EXTRACT PROVIDED —
■ ■ ■ ■ ■ ■ ■

Gram-Schmidt and QR Decomposition

In this lecture we (1) review the Gram-Schmidt (GS) algorithm to orthonormalize a set of vectors (or obtain an orthonormal basis of a column space), and (2) show that GS leads to the QR decomposition $\mathbf{A} = \mathbf{Q} \mathbf{R}$ of a rectangular matrix $\mathbf{A}$.

Example

  • Given $$ \mathbf{A} = \begin{pmatrix} 1 & 2 \\ 1 & 2 \\ 0 & 3 \end{pmatrix}, $$ how to find an orthonormal basis of $\mathcal{C}(\mathbf{A})$?

    Step 1: Normalize $\mathbf{x}_1$: $$ \mathbf{q}_1 = \frac{\mathbf{x}_1}{\|\mathbf{x}_1\|} = \begin{pmatrix} \frac{1}{\sqrt 2} \\ \frac{1}{\sqrt 2} \\ 0 \end{pmatrix}. $$

    Step 2: Project $\mathbf{x}_2$ to $\mathcal{C}(\{\mathbf{q}_1\})^\perp$ \begin{eqnarray*} & & (\mathbf{I} - \mathbf{P}_{\{\mathbf{q}_1\}}) \mathbf{x}_2 \\ &=& \mathbf{x}_2 - \mathbf{P}_{\{\mathbf{q}_1\}} \mathbf{x}_2 \\ &=& \mathbf{x}_2 - \langle \mathbf{q}_1, \mathbf{x}_2 \rangle \mathbf{q}_1 \\ &=& \begin{pmatrix} 2 \\ 2 \\ 3 \end{pmatrix} - 2 \sqrt 2 \begin{pmatrix} \frac{1}{\sqrt 2} \\ \frac{1}{\sqrt 2} \\ 0 \end{pmatrix} \\ &=& \begin{pmatrix} 0 \\ 0 \\ 3 \end{pmatrix}. \end{eqnarray*} and normalize $$ \mathbf{q}_2 = \frac{1}{3} \begin{pmatrix} 0 \\ 0 \\ 3 \end{pmatrix} = \begin{pmatrix} 0 \\ 0 \\ 1 \end{pmatrix}. $$

    Therefore an orthonormal basis of $\mathcal{C}(\mathbf{A})$ is given by columns of $$ \mathbf{Q} = \begin{pmatrix} \frac{1}{\sqrt 2} & 0 \\ \frac{1}{\sqrt 2} & 0 \\ 0 & 1 \end{pmatrix}. $$ If we collect the inner products $\langle \mathbf{q}_i, \mathbf{x}_j \rangle$, $j \ge i$, into a matrix $\mathbf{R}$ $$ \mathbf{R} = \begin{pmatrix} \sqrt 2 & 2 \sqrt 2 \\ 0 & 3 \end{pmatrix}, $$ then we have $\mathbf{A} = \mathbf{Q} \mathbf{R}$.

■ ■ ■ ■ ■ ■ ■

DATA SHOWN —
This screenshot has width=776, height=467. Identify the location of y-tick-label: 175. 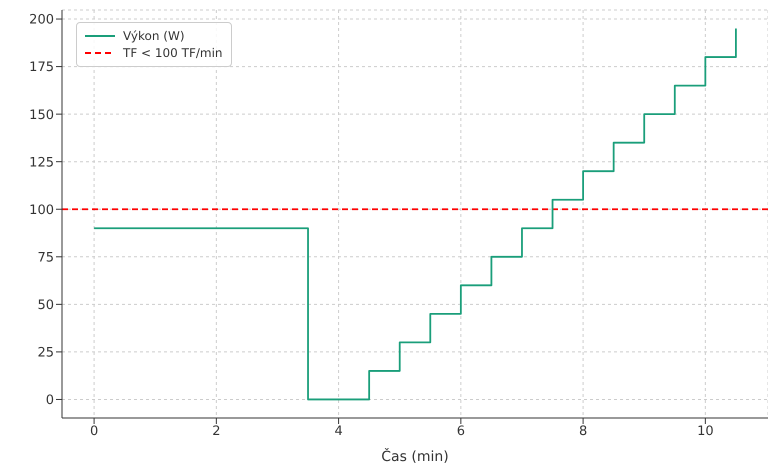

■ ■ ■ ■ ■ ■ ■

PROBLEMS TO WORK ON —
a) Decide whether each statement agrees with the Gram-Schmidt lecture, answering yes or no and quoting the words from it that settle the matter: (i) The lecture reviews an algorithm for making a set of vectors orthonormal. (ii) In the example, the orthonormal basis is given by the rows of Q. (iii) The matrix R is made from inner products.
b) According to the Gram-Schmidt lecture, what does Gram-Schmidt lead to?

RESPONSES IN ORDER —
a)
(i) Yes: "review the Gram-Schmidt (GS) algorithm to orthonormalize a set of vectors"
(ii) No: "is given by columns of"
(iii) Yes: "collect the inner products"

b) The QR decomposition A = QR of a rectangular matrix A.